As far as I reach back, I have always been an annoyingly inquisitive child, challenging everything I have been told. This resulted in many spontaneous home-brewed experiments and a few little fire accidents at home. My terrified parents extinguished the fires, but never my curiosity. I always believed that behind all the complexity of the world around us, there are still buried some simple truths that patiently wait to be uncovered. Finding these is my main driver as a scientist.
How did you end up doing what you do today?
I finished my BSc and MSc in biophysics at Jagiellonian University in Krakow, Poland. In parallel, I had worked as an exchange student at Lund University and spent two years internship in biotech companies in Uppsala, Sweden. The latter sparked my interest in fluorescence microscopy. I have always been thinking with images and the brain is still a labyrinth to explore. Therefore, I decided next to channel my interests as a PhD student in neuroscience at Lund University, Sweden, and later as a post-doc and Asst. Professor in Martin Lauritzen group in Copenhagen, Denmark.

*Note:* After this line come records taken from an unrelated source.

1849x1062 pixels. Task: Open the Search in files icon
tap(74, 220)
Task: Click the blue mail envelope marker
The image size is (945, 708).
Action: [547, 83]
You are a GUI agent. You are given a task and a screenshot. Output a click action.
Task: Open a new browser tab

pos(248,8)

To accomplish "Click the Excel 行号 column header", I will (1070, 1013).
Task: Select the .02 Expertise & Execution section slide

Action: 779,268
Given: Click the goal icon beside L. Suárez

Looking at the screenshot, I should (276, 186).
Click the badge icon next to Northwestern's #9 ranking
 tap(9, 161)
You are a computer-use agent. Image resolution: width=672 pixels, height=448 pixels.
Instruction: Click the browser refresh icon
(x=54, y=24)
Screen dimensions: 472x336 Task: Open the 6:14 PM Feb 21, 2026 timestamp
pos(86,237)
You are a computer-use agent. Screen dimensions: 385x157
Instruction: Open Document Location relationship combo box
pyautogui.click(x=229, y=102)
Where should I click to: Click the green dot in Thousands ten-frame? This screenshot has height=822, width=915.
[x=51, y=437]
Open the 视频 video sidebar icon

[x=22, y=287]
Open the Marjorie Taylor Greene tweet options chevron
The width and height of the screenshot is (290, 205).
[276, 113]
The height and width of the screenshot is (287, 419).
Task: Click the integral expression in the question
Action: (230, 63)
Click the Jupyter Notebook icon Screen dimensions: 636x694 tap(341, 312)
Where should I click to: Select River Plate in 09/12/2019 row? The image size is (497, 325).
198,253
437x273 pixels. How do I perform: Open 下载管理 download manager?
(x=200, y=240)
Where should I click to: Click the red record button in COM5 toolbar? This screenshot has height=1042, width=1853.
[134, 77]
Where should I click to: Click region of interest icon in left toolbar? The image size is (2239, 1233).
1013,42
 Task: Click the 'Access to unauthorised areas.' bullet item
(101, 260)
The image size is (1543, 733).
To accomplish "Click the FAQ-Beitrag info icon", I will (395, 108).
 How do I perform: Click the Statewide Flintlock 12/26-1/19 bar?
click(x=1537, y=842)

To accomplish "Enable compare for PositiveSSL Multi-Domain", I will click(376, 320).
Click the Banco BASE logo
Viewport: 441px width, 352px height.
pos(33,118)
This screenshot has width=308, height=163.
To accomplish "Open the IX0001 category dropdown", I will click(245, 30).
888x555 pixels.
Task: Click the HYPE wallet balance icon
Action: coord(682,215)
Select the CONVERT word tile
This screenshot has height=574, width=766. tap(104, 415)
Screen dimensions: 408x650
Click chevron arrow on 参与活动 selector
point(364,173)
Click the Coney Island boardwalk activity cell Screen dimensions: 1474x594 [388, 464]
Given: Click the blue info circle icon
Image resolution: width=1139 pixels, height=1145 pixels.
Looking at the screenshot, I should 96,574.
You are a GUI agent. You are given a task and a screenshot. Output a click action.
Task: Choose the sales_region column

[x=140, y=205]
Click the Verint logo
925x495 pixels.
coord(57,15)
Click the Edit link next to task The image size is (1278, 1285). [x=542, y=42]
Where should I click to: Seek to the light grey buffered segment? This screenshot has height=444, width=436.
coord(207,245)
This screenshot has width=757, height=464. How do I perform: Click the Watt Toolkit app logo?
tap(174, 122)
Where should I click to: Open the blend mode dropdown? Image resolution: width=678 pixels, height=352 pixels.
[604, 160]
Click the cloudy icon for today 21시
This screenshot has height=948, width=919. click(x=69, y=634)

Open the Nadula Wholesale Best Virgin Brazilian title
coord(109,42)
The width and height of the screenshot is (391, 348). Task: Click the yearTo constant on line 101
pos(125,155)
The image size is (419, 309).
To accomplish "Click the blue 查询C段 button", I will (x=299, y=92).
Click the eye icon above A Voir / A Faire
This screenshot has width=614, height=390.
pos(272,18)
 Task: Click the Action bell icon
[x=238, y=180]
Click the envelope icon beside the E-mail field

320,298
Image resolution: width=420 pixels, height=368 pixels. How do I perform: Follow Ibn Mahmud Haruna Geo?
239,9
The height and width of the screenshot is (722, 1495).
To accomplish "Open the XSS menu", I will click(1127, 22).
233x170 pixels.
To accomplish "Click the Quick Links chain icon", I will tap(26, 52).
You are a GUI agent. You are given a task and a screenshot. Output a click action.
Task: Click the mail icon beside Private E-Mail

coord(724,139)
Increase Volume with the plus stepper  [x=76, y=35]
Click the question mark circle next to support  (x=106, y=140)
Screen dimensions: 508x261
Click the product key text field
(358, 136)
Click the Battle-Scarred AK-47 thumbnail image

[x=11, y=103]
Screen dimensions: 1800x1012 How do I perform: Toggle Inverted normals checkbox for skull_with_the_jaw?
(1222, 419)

What are you working on at the moment?
My primary tool is two-photon fluorescence microscopy in vivo. Currently I am involved in various RIBBDD projects, ranging from identifying mechanisms that control BBB integrity and transport mechanisms in health and disease to real-time assessment of drug delivery across the BBB with cell-penetrating peptides and nanoliposomes. These all have a common goal: to better understand the BBB “black box ” and develop a novel class of biotherapeutics.
What do you think the most exciting thing about being a scientist is?
Overcoming challenges to make what previously seemed impossible a routine, and putting your predictions to test with empirical experiments. The moment of clarity when all puzzle parts come together is the biggest reward.
What do you do when you are not working?
When time permits, I enjoy historical strategy games, classic Sci-Fi novels, and tinker with 3D graphics. Recently, I am reading up on the possibility of life on Jovian moon Europa to keep up with increasingly difficult questions from my 5-year old daughter determined to become a xenobiologist astronaut.